Masih katanya, bahwa pekerja atau buruh adalah setiap orang yang bekerja dengan menerima upah atau imbalan dalam bentuk lain.
Secara normatif, ada dua jenis PHK yang bisa dilakukan, yaitu PHK secara sukarela dan PHK dengan tidak sukarela.
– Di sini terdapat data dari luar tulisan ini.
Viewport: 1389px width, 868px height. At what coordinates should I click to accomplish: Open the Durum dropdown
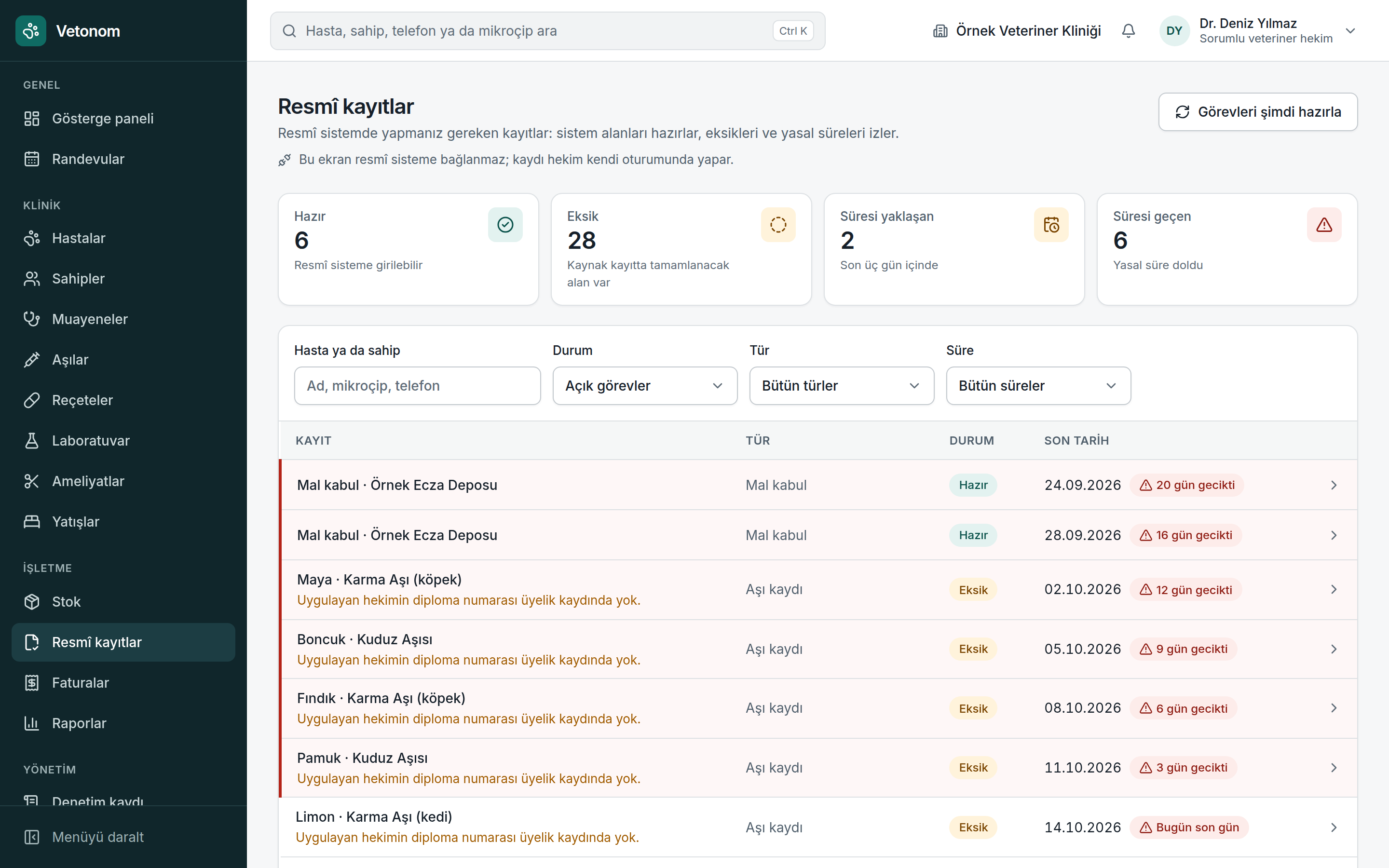644,386
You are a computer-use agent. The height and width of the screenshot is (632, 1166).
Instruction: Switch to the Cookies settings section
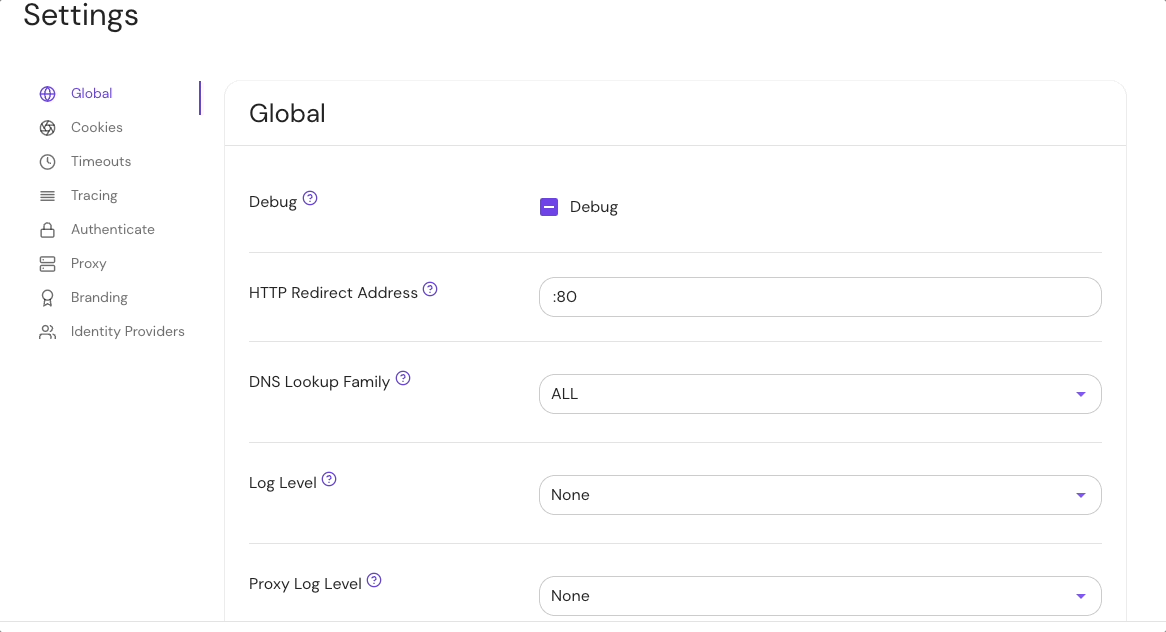pos(97,128)
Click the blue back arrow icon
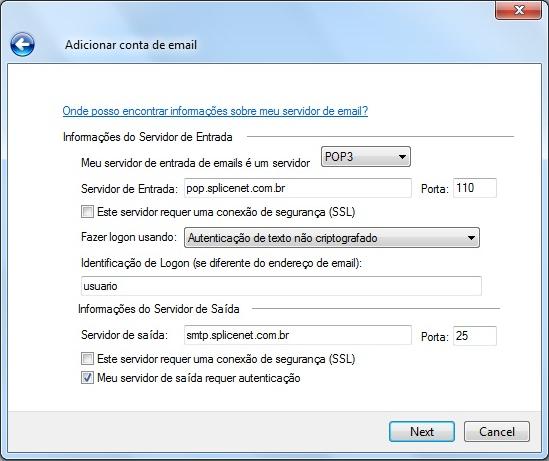 22,44
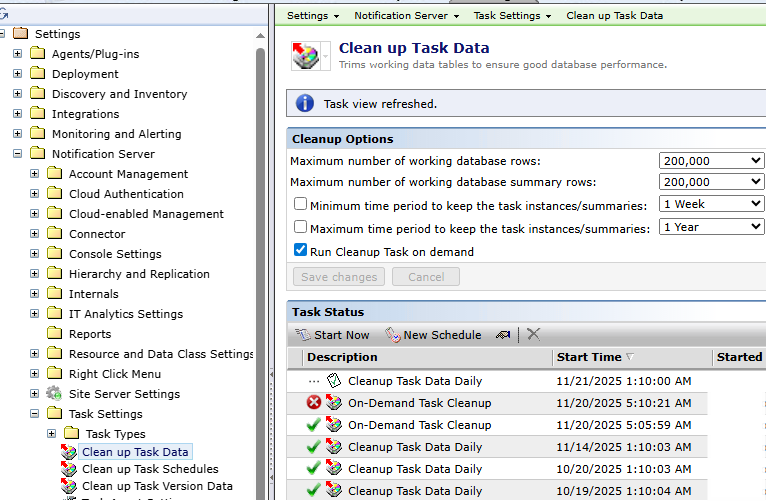
Task: Enable the Minimum time period checkbox
Action: coord(300,204)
Yang dimaksud PHK secara sukarela adalah PHK yang terjadi tanpa paksaan dan tekanan, seperti pengunduran diri karena kehendak pribadi, habisnya masa kontrak, tidak lulus masa percobaan (probation), memasuki usia pensiun, atau meninggal dunia, pungkas tokoh aktivis nasional itu.
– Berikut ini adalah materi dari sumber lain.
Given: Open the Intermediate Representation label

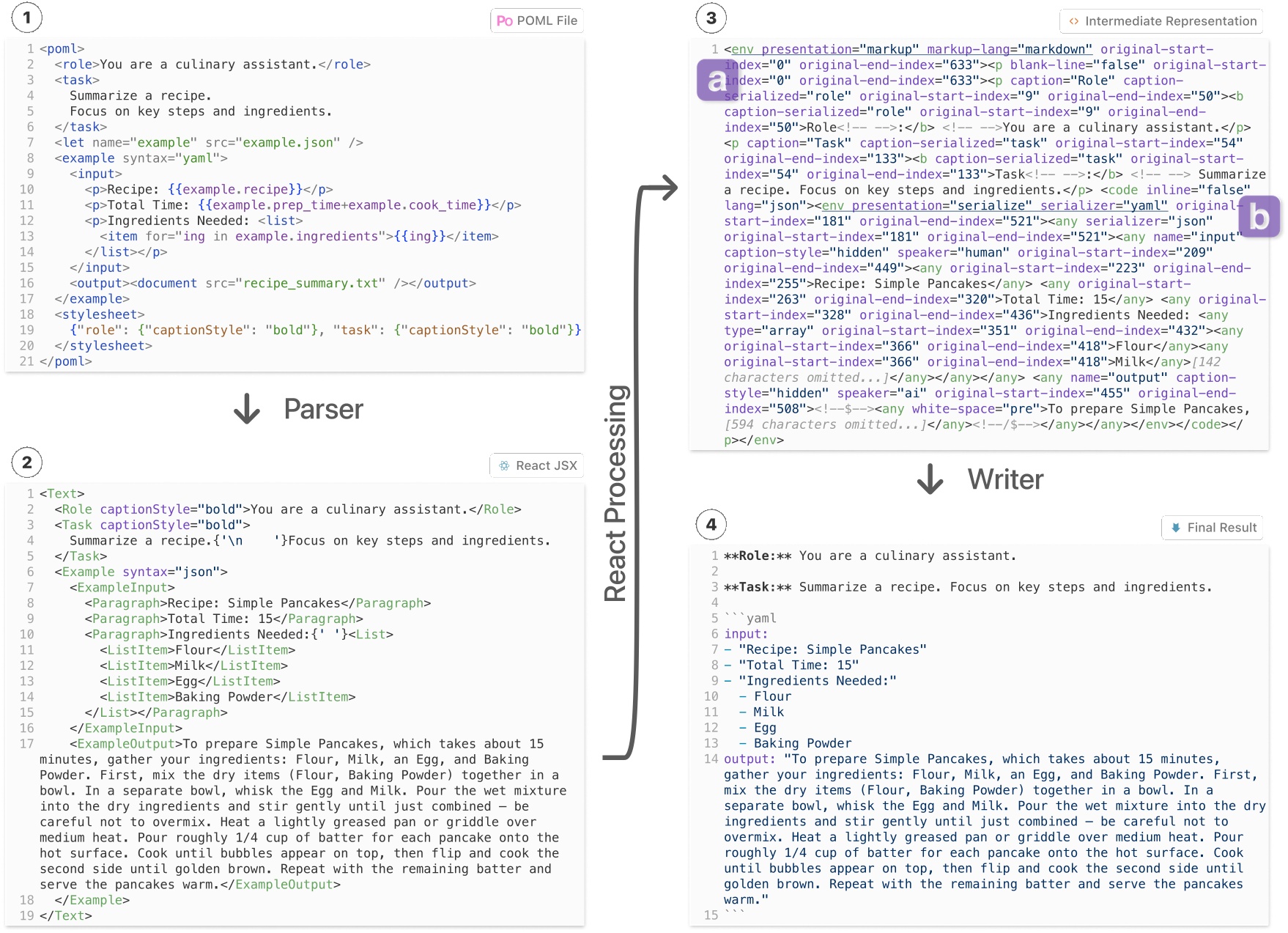Looking at the screenshot, I should [x=1170, y=21].
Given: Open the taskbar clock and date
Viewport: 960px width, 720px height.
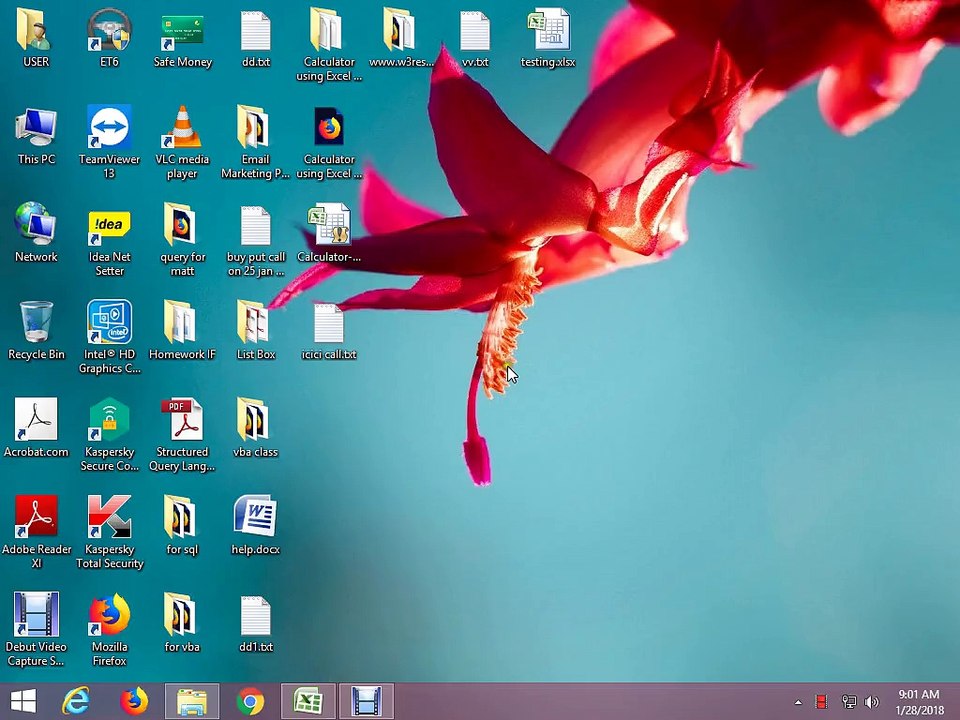Looking at the screenshot, I should point(920,702).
Sementara itu, PHK tidak sukarela adalah PHK yang terjadi karena adanya “keharusan” atau berbagai alasan, contohnya karena pelanggaran yang dilakukan oleh buruh/pekerja, atau karena buruh mangkir selama 5 hari kerja atau lebih berturut-turut, Paparnya.
Ia menjelaskan jika mengacu pada Kamus Besar Bahasa Indonesia (KBBI), pesangon memiliki arti sejumlah uang yang dibayarkan oleh perusahaan kepada karyawan yang terkena pemutusan hubungan kerja.
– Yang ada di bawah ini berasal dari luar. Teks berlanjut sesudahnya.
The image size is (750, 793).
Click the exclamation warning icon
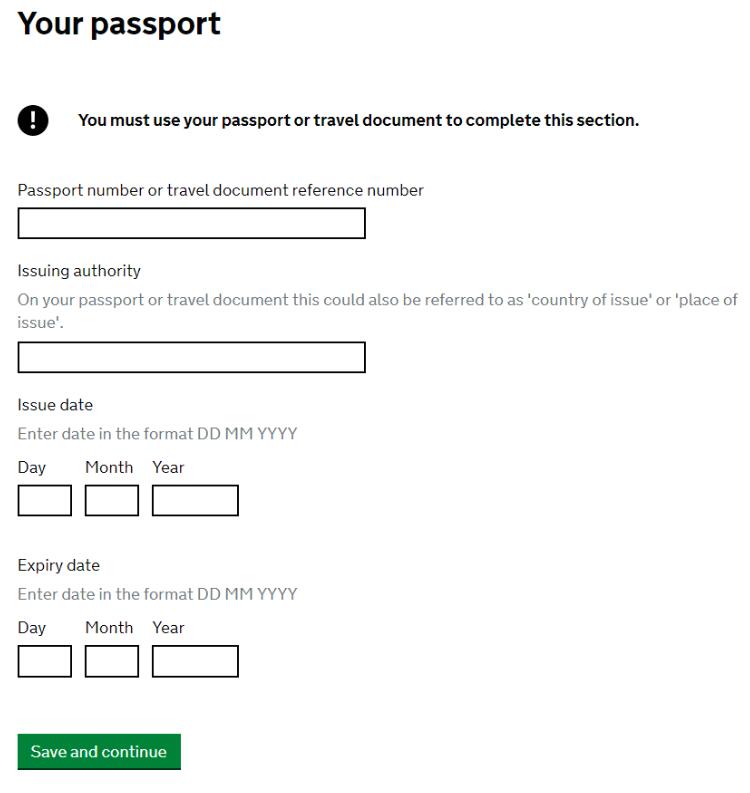point(33,120)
Nah, Sering kali pesangon menjadi hal yang memicu perselisihan antara karyawan dan perusahaan karena adanya perbedaan jumlah uang yang diterima, ucapnya.
Hermanto mengatakan defini uang pesangon adalah sejumlah uang yang dibayarkan oleh perusahaan kepada karyawannya dengan nama dan dalam bentuk apapun terkait dengan berakhirnya masa kerja atau terjadi pemutusan hubungan kerja
Ia menegaskan, Perhitungan pesangon pun ada aturannya dan tidak bisa dilakukan sembarangan. Peraturan tersebut sudah ditetapkan pada UU No. 13 Tahun 2003 tentang Ketenagakerjaan dan UU No. 11 Tahun 2020 tentang Cipta Kerja.
Ketua Umum BAKORNAS itu mengungkapkan masyarakat perlu mengetahui, ada tiga komponen yang akan didapatkan oleh karyawan yang terkena PHK, yaitu :
1. uang pesangon (UP),
2. uang penghargaan masa kerja (UPMK), dan
3. uang penggantian hak (UPH).
Lebih lanjut Ia menerangkan, bahwa Perhitungan Uang Pesangon telah diatur dalam Undang-Undang yang diantaranya yaitu :
1. UU No. 13 Tahun 2003 Pasal 156 ayat (1)
2. UU No. 13 Tahun 2003 Pasal 150
3. Undang-Undang Republik Indonesia Nomor 11 Tahun 2020 tentang Cipta Kerja
Hermanto menekankan bahwa perusahaan wajib memberikan hak karyawan yaitu uang pesangon jika di PHK ataupun Resign.
Kepada seluruh masyarakat yang membutuhkan pendampingan yang disebabkan oleh :
1. Di PHK sepihak
2. sudah lama menjadi karyawan kontrak namun belum diangkat menjadi karyawan tetap,
3. tidak mendapat uang penghargaan masa kerja pasca di PHK,
4. tidak mendapat penggantian hak (UPH)
5. Tidak mendapat Hak Cuti, THR, dan Hak lainnya
6. Tidak mendapat upah yang layak atau standar upah minimum
Kami dari lembaga swadaya masyarakat Badan Anti Korupsi Nasional siap melakukan pendampingan dan juga pembelaan. Kami juga siap mendampingi hak karyawan diantaranya : Hak buruh harian lepas, Karyawan borongan dll.
Hermanto menyebut bahwa berdasarkan Pasal 88 ayat (1) Undang – undang Nomor 13 Tahun 2003 menyatakan dengan tegas dan jelas, “Setiap pekerja/buruh mempunyai hak untuk memperoleh perlindungan atas: a. keselamatan dan kesehatan kerja; b. moral dan kesusilaan; dan c. perlakuan yang sesuai dengan harkat dan martabat manusia serta nilai-nilai agama”.
Ketua umum LSM BAKORNAS itu juga menyampaikan sesungguhnya pengusaha dilarang membayar upah lebih rendah dari upah minimum, baik kepada karyawan tetap maupun karyawan kontrak. Keberlakuan upah minimum tersebut berlaku bagi pekerja dengan masa kerja kurang dari satu tahun. Sehingga, karyawan PKWT berhak mendapatkan pembayaran minimal sebesar upah minimum atau lebih. Hal ini secara tegas dicantumkan dalam Pasal 81 angka 28 Perppu Cipta Kerja yang mengubah Pasal 88E UU Ketenagakerjaan. Sserta diatur juga dalam Undang-undang (UU) Nomor 6 Tahun 2023, tutupnya.